In 1983, Voiello, a subsidiary of the well-known Barilla Pasta, retained the Italian industrial designer Giorgetto Giugiaro to design a new shape of pasta. Giugiaro, a prolific car designer among whose designs one finds the De Tomaso Mangusta, the BMW M1 and the infamous DeLorean, accepted the challenge.
The food manufacturer from Naples required that the pasta not absorb too much sauce, that it increase its volume in water, that a dish of Marille weigh about half of a dish of spaghetti, and that in the midst of the nouvelle cuisine craze, that it be eye-catching. Also, they demanded that, like with any good pasta, it should retain the sauce. Adhering to Neapolitan pasta tradition, the outer side of the pasta shell was to be left smooth.
For the project, one can easily say that the designer “engineered” the pasta, the same way he engineered many of his other products. The pasta, Giugiaro said, is all about structure, much like a car. Each shape of pasta is designed to be the vehicle to certain types of sauces. One may even say that pasta is but the vehicle for the sauce – or as Christopher Hitchens once brilliantly said in reference to what Perrier soda was to his Whisky, the “ideal delivery agent.”

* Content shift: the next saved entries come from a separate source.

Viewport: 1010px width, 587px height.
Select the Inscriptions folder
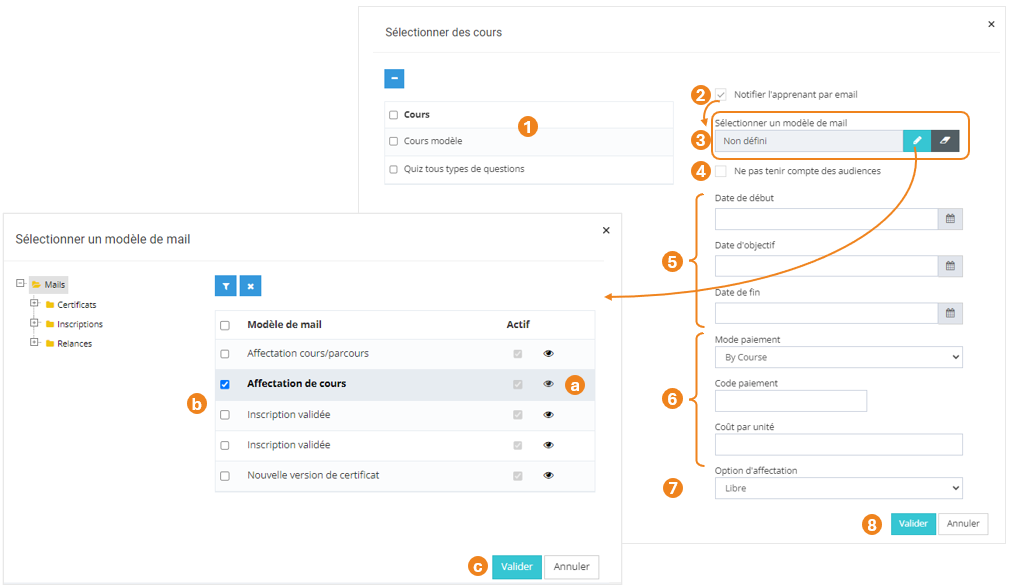pos(79,324)
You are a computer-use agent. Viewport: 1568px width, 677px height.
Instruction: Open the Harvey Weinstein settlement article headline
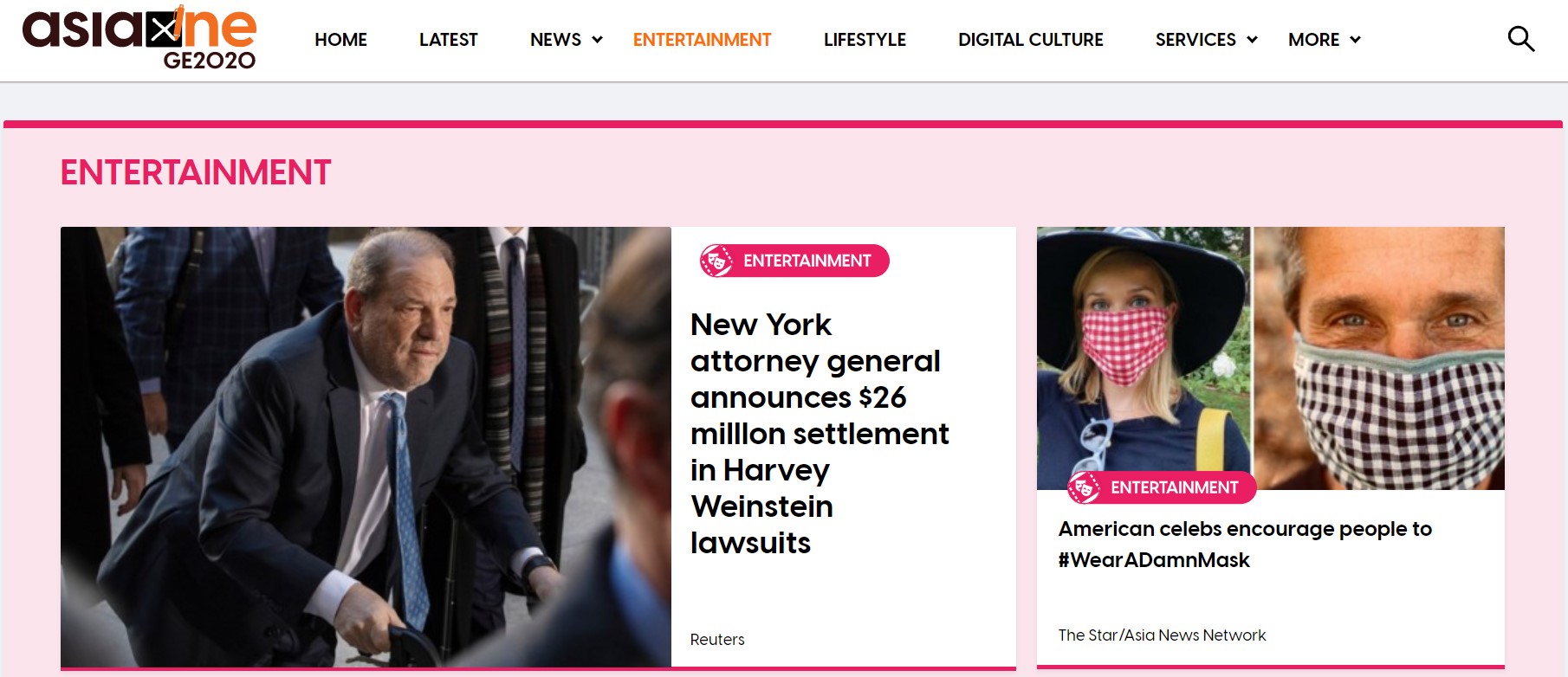point(819,433)
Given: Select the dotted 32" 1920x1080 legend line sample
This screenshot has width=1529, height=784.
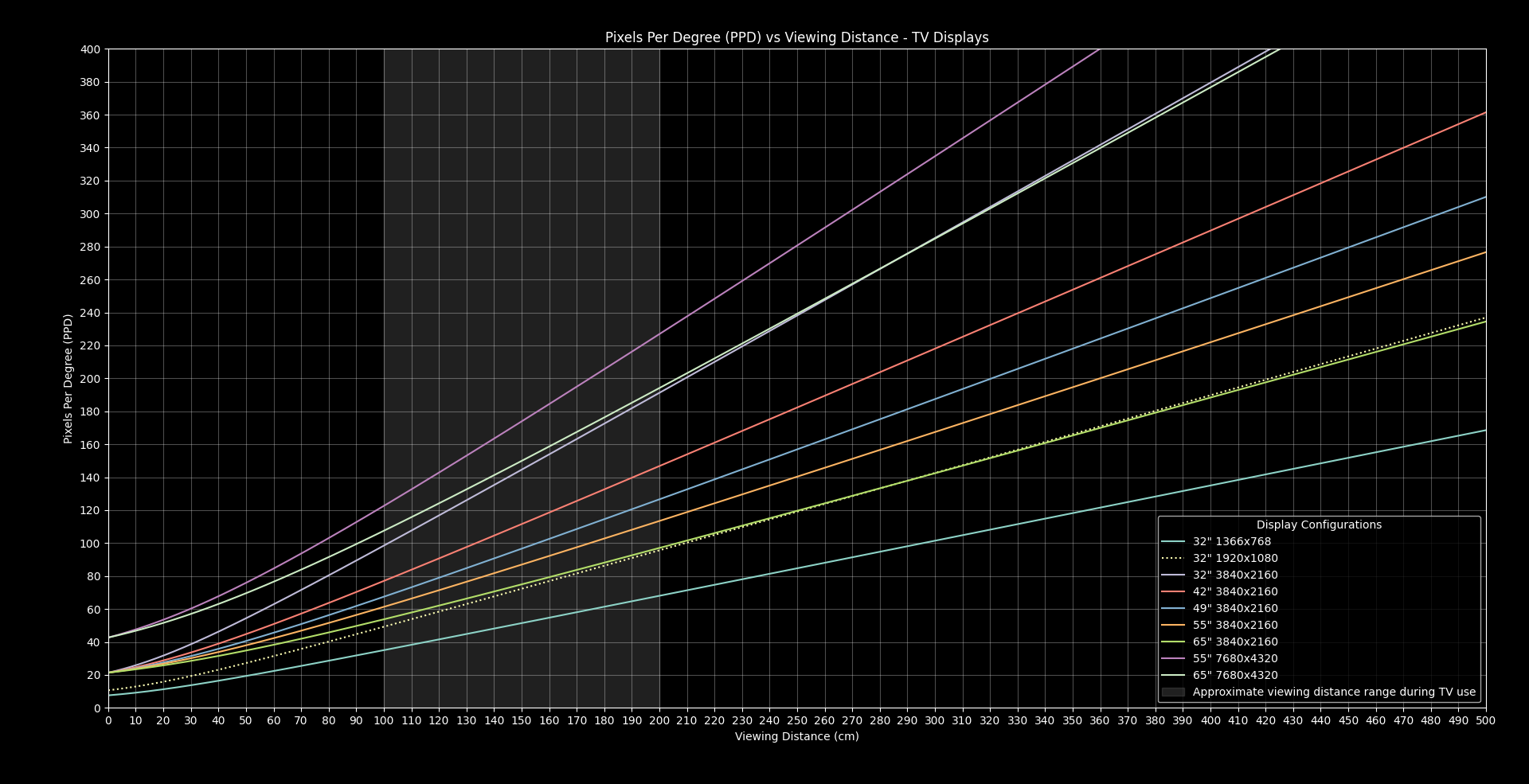Looking at the screenshot, I should pos(1173,559).
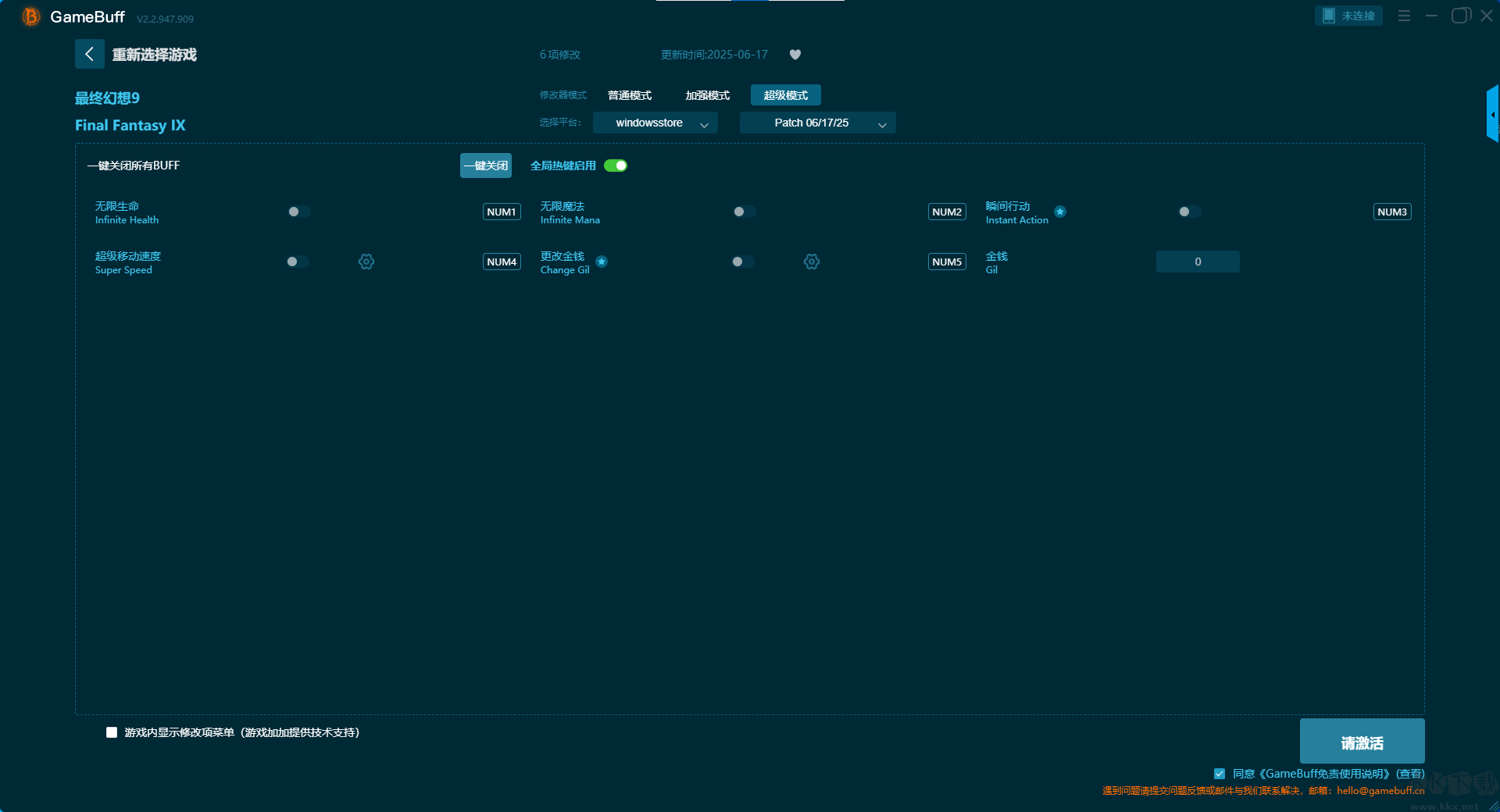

But back to pasta… As we know, there are shapes conducive to light, oily, or creamy sauces. Others are best suited to carry heavier ones such as Ragus or Bologneses. Voiello opted to hire Giorgetto Giugiaro based on his technological experience with the processes of industrial production. Giugiaro, once at work, opted for a continuously extruded shape, pulled through draw plates.
The food manufacturer had considered Bruno Munari, another of the great industrial designers from Italy – imagine the uproar and the utter marketing failure the pasta would have been if the firm had chosen a designer from another country for their pasta. The Marille was introduced to the public during a lavish event at the Domus Center in Milan, a vernissage designed and produced by Alessandro Mendini.
Like some of Giugiaro’s car designs, reportedly a Lamborghini and one for the manufacturer Bugatti, the pasta was a total failure. Many blame its demise, not to Giugiaro’s design, but on the fact that the Marille’s initial distribution was limited to just a few places and people were not able to find it. Others say that the pasta cooking time was considerably longer than that of other pastas. Worse yet, there were reports of its complex curves hindering an even “al dente” perfection.
The Marille was not among Giorgetto Giugiaro’s many accomplishments. Nevertheless, he took it wisely, once saying, “…but I owe my popular fame to the Marille; It even got me published in Newsweek”.
Other designs by Giugiaro include Cars for Ferrari, Alfa Romeo, Audi, Lancia, Lexus, Bugatti, Mazda, Porsche, Fiat, Toyota and For, among other, plus Seiko watches, Beretta firearms, Nikon Cameras, and Ducati and Suzuki motorcycles.